BEGIN RECORD SET

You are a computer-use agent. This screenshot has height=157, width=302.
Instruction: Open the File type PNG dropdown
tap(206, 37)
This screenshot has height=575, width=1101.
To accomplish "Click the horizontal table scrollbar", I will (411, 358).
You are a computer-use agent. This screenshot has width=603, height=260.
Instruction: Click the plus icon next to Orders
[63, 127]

END RECORD SET
BEGIN RECORD SET

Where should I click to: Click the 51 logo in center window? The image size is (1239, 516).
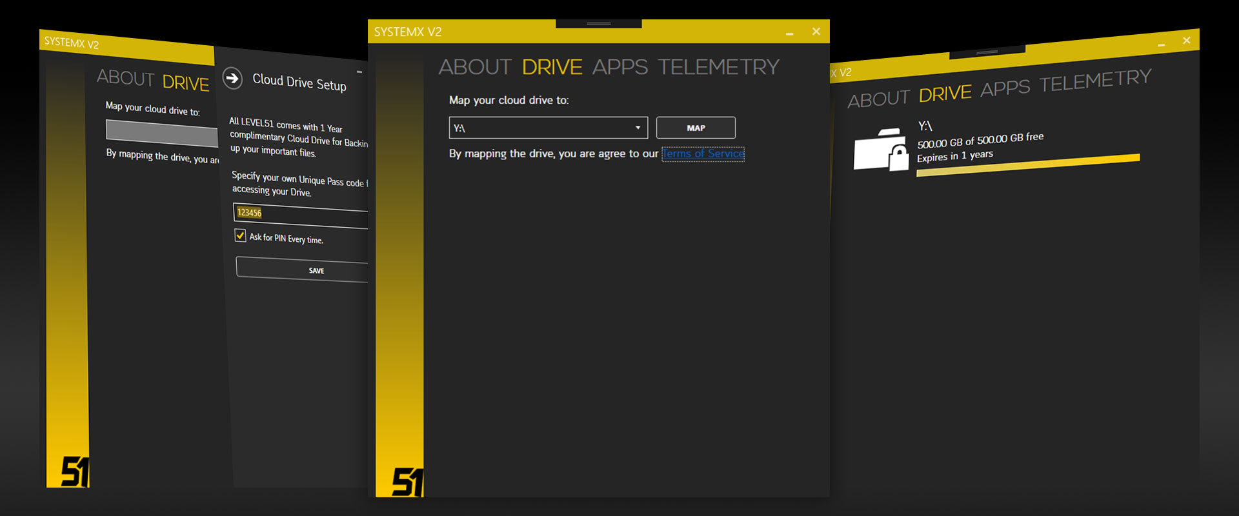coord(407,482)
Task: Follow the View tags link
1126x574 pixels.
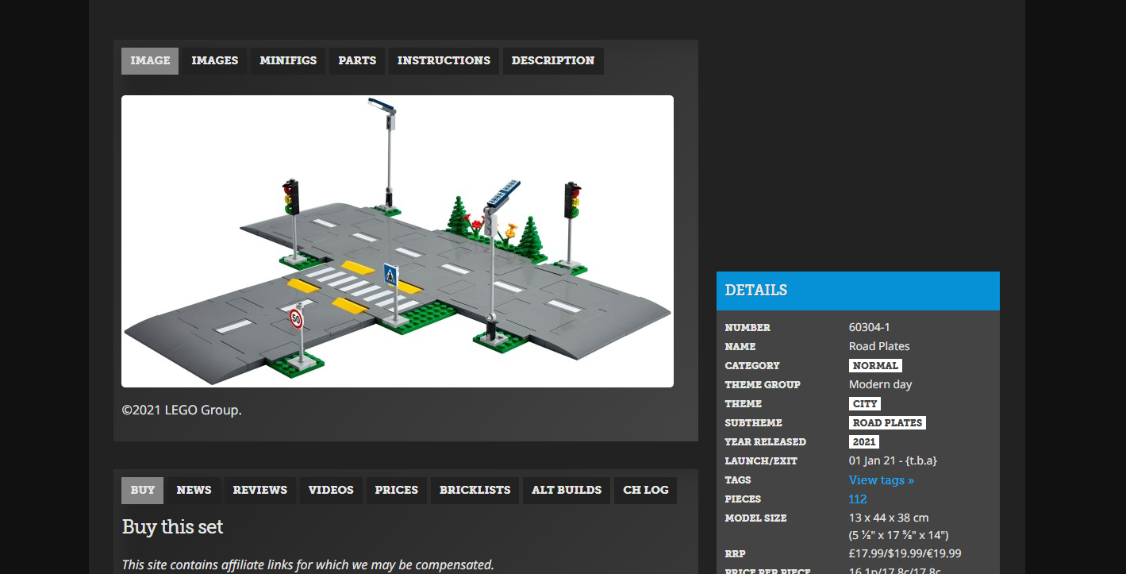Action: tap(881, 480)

END RECORD SET

### [TASK DETAILS]
Each line above with the string "agent" in it should be located and copied.

### [TASK OUTPUT]
You are a computer-use agent. This screenshot has height=157, width=302.
You are a computer-use agent. This screenshot has width=603, height=260.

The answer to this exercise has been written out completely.